* **À faire**
1 > D'après l'extrait, quels sont les seuls éléments éclairés dans la Cinquième salle ?
2 > Traduisez en anglais la phrase suivante de l'extrait : « La Cinquième salle est plongée dans une atmosphère d’intimité, dans une noirceur enveloppante. »

* **Extrait**
----

Publié le 24 avril 2012 par Luba Markovskaia

La Cinquième salle est plongée dans une atmosphère d’intimité, dans une noirceur enveloppante. Une chaise et une petite table, munie d’un micro, d’un verre d’eau et d’une liasse de papiers, sont les seuls éléments éclairés. Par le truchement d’un habile jeu d’éclairages, un personnage apparaît, assis à la table. Alors que la noirceur se dissipe, on comprend qu’on entre dans un univers parallèle, où Genet est venu nous livrer son grand texte, puisque le comédien Roger La Rue a les cheveux rasés et porte des vêtements qui évoquent la figure de l’auteur.

Le comédien lit le texte avec une admirable retenue qui contribue à maintenir cette atmosphère d’intimité, favorisée en cela par le micro puissant qui capte le moindre son et lui permet d’adopter un ton non pas déclamatoire mais murmuré. Il ménage les effets de voix, économise les gestes, en ponctue si judicieusement la lecture que le public est suspendu à ses lèvres. On a l’impression d’assister en voyeur à cet apologue adressé à un grand absent serti de paillettes d’or, l’acrobate Abdallah.

----

* **Documents fournis**

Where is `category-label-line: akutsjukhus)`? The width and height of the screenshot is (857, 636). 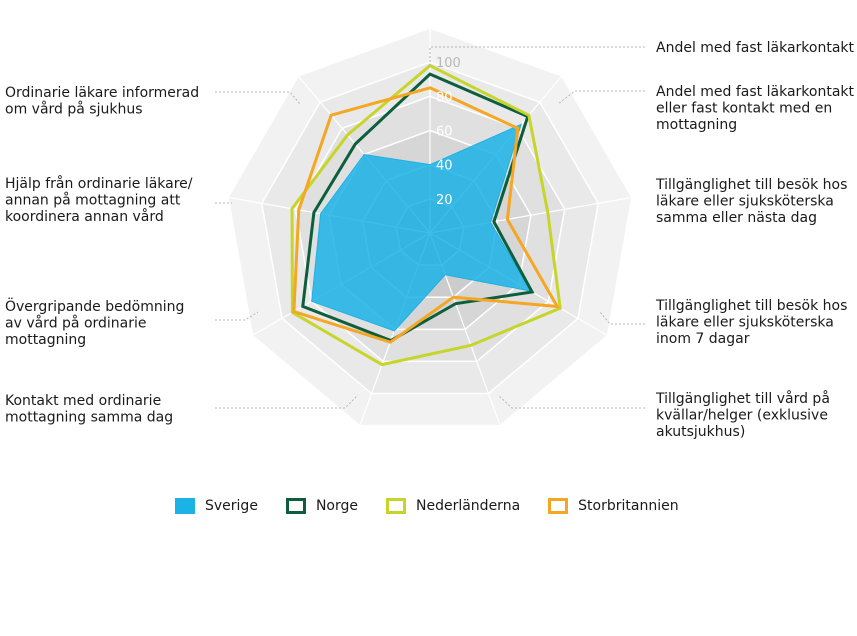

----

* **Solutions**
1 > Une chaise et une petite table, munie d'un micro, d'un verre d'eau et d'une liasse de papiers.

2 > The Cinquième salle is plunged into an atmosphere of intimacy, into an enveloping darkness.